Yes, I know that; as I said, I'm a soap maker by hobby. I was responding to "that all soaps are anti bacterial" which is incorrect.

Unless you consider assisting mechanical removal to be anti-bacterial, which I suppose it is--but it's not a chemical method and isn't caused by anything added to the soap. It's simply a characteristic of soap's tendency to change the viscosity of water and to break up grease and oil layers.

Since we aren't rubbing soil together after soap application and aren't using it in high concentrations where the sodium level would be toxic, it's not a concern.

Soap makers (myself included) all worry about DOS--Dreaded Orange Spot, which is a bacterial decay on the soap itself.

RE: First steps?

From the linked article. "In fact, there currently is no evidence that over-the-counter (OTC) antibacterial soap products are any more effective at preventing illness than washing with plain soap and water, says Colleen Rogers, Ph.D., a lead microbiologist at FDA."
By the way, I did not say that everyday soaps kill bacteria, someone misread what was written.

Here is a link that might be useful: About antibacterial soaps.

RE: First steps?

From your post of July 10: "Keep in mind that all soaps are anti bacterial and may contribute to killing off the soil bacteria when sprayed on soil."

RE: First steps?

My point exactly.

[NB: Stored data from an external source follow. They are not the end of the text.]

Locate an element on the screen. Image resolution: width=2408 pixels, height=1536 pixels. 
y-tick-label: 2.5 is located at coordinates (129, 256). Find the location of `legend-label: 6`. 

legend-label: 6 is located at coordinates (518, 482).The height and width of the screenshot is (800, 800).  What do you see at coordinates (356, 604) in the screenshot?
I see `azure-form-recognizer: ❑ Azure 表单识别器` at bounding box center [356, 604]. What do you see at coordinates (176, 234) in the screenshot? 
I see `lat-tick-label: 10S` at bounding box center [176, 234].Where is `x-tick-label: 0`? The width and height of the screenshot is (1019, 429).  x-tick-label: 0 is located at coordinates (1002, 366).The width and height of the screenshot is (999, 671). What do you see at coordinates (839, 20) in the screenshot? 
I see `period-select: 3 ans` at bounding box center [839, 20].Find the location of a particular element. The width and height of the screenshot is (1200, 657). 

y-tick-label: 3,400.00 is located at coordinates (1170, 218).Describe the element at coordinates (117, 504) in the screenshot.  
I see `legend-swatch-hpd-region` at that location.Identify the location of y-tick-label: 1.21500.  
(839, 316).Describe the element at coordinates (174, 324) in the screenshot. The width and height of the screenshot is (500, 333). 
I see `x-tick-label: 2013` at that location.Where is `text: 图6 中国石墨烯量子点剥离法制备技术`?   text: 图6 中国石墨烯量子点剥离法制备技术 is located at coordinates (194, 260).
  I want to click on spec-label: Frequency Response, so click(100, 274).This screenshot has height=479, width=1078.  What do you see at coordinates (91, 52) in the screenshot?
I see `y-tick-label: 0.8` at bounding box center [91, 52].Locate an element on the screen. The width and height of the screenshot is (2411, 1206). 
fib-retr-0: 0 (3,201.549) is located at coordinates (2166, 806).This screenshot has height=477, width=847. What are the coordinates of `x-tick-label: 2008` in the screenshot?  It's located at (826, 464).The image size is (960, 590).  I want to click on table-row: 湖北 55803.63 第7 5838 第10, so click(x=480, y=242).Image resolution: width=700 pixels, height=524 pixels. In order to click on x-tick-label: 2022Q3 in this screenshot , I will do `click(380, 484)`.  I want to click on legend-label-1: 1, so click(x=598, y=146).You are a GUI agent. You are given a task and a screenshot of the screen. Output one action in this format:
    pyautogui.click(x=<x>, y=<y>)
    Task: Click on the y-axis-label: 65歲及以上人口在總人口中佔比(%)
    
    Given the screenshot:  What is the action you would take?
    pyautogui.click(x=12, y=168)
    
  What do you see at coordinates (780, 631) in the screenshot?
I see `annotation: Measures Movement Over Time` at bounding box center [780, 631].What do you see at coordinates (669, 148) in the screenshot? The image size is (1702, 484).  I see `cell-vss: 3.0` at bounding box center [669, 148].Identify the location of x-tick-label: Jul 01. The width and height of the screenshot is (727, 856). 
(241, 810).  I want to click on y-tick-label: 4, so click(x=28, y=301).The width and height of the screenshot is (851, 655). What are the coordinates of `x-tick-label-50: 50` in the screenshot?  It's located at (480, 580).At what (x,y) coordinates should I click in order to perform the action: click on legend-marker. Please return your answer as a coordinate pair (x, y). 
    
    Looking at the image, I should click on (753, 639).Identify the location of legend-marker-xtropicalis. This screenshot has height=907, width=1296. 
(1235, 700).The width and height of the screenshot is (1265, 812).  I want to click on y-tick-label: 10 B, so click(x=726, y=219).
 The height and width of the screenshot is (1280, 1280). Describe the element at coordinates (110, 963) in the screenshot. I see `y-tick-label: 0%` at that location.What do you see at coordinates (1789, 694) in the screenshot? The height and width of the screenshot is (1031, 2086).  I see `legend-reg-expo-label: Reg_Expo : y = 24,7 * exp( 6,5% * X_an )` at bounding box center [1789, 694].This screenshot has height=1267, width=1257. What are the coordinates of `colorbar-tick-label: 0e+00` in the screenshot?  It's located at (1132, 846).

I dislike it when incorrect information gets spread around and the reverse of it can actually be helpful. The keyword "may" in there doesn't help as it does specifically state that ALL soaps are anti-bacterial.

They are not.

RE: First steps?

Anywayyyyy. I had a yard similar to yours, I followed someone's advice on this forum: bring OM and the worms will come.…
It really works,using mulch around your plants such as wood chips will make 'hotspots' for worms when ur trying to innoculate them in your yard.

RE: First steps?

The only problem I ever had with wood chips was snails and slugs. I found that shredded mulch worked better, decayed faster (it has more surface area) and generally looked nicer all at the same time.

Snails and slugs are a major issue if you have a lot of dahlia or other plants they favor--which I do, on both counts.

Snails and slugs have several methods of handling. Beer traps, manual picking, or something like Sluggo or Escar-Go (both OMRI approved) all work.

I keep about three inches of mulch down in the gardens, not including the compost I produce in the bin.